**Description of the task:**
Reproduce verbatim the lines from the one containing "Identify the location of command-input: add" up to and including the one containing "The height and width of the screenshot is (759, 1209).".

(Collected data entries)
──────

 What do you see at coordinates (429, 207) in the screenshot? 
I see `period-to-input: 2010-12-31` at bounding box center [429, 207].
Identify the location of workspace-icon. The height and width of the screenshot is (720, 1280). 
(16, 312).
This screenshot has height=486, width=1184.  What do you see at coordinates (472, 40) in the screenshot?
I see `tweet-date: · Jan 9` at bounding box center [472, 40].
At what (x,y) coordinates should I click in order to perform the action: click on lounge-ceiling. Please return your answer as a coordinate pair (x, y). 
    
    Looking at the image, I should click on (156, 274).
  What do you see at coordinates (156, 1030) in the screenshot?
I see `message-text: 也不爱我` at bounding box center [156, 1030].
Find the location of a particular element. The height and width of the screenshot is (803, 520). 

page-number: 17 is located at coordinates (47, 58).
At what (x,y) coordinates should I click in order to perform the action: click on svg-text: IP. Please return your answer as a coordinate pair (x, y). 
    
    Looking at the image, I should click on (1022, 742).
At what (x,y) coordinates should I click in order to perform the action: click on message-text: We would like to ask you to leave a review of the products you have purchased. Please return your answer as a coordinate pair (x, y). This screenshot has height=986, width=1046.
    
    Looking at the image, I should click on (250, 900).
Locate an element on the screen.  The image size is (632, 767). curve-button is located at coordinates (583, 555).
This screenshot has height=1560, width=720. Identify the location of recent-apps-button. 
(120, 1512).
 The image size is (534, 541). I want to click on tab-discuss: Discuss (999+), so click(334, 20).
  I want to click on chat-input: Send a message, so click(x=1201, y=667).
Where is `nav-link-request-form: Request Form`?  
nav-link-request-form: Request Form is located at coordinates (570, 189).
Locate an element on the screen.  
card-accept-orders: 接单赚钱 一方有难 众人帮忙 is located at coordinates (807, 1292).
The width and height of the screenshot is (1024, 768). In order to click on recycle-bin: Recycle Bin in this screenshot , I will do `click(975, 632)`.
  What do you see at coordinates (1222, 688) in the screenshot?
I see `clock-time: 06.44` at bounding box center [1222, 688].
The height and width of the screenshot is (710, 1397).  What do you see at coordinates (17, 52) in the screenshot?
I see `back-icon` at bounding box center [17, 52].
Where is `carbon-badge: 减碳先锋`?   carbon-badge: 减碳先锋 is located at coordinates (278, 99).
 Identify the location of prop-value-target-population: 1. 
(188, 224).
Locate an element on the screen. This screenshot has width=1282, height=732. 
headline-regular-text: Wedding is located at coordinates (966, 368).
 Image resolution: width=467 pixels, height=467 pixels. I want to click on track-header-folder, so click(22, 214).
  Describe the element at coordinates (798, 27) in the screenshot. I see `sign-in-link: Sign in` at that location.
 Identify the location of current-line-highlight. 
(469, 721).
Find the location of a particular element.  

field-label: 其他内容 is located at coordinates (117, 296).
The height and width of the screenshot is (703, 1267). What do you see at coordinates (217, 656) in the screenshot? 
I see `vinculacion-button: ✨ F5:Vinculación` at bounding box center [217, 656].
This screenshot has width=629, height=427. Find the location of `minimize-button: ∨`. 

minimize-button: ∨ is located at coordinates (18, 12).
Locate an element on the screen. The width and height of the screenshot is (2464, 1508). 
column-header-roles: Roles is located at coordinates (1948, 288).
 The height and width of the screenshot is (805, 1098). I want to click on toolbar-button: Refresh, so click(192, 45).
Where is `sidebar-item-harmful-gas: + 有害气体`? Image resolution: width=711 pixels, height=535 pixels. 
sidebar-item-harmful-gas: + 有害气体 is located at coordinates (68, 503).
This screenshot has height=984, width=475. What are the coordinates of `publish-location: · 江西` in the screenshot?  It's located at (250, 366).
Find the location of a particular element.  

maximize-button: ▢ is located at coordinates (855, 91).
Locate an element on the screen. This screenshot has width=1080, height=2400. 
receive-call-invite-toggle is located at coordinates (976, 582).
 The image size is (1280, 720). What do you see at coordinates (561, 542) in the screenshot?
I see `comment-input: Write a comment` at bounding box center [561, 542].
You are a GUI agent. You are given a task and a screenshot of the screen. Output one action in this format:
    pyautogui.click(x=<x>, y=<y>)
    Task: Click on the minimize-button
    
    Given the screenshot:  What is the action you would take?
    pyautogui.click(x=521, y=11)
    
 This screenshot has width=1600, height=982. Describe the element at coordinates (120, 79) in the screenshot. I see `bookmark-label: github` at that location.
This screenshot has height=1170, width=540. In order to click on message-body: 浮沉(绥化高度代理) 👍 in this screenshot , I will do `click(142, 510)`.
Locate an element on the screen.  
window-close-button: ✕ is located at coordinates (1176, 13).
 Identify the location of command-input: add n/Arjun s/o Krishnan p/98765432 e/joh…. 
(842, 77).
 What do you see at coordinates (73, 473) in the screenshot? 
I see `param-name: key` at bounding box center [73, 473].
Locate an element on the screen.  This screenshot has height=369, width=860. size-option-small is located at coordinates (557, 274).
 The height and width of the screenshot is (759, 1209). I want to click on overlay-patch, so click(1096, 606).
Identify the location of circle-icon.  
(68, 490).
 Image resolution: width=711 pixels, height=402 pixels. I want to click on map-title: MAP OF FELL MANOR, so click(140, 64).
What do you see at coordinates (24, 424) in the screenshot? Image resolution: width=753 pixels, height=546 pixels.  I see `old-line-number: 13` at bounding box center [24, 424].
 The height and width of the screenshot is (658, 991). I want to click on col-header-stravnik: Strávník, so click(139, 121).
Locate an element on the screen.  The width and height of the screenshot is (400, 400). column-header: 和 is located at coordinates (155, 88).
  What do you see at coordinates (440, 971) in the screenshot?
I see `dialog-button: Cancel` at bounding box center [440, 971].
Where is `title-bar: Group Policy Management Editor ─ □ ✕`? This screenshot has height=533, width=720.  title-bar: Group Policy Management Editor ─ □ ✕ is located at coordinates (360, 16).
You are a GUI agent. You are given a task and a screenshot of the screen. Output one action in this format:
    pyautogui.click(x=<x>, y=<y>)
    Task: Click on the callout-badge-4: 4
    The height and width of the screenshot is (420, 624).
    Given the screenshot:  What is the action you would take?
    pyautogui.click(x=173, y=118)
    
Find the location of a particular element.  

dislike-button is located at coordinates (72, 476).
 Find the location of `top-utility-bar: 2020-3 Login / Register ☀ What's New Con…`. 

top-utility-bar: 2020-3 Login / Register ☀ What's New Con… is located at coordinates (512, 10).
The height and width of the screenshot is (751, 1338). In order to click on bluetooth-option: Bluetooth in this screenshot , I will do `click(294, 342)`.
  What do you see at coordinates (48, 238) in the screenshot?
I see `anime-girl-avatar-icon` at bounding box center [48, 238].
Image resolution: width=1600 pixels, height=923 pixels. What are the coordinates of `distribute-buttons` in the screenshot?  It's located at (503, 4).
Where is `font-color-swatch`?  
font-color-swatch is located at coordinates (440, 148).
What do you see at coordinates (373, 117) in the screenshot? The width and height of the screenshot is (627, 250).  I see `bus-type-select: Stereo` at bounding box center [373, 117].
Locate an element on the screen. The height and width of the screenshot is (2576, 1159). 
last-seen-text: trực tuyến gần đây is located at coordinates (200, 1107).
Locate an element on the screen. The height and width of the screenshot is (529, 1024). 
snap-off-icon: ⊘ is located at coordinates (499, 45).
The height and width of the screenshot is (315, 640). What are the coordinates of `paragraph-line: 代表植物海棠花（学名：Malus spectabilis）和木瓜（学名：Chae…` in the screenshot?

──────

**Completed task:**
 Identify the location of command-input: add n/Arjun s/o Krishnan p/98765432 e/joh…. 
(842, 77).
 What do you see at coordinates (73, 473) in the screenshot? 
I see `param-name: key` at bounding box center [73, 473].
Locate an element on the screen.  This screenshot has height=369, width=860. size-option-small is located at coordinates (557, 274).
 The height and width of the screenshot is (759, 1209). I want to click on overlay-patch, so click(1096, 606).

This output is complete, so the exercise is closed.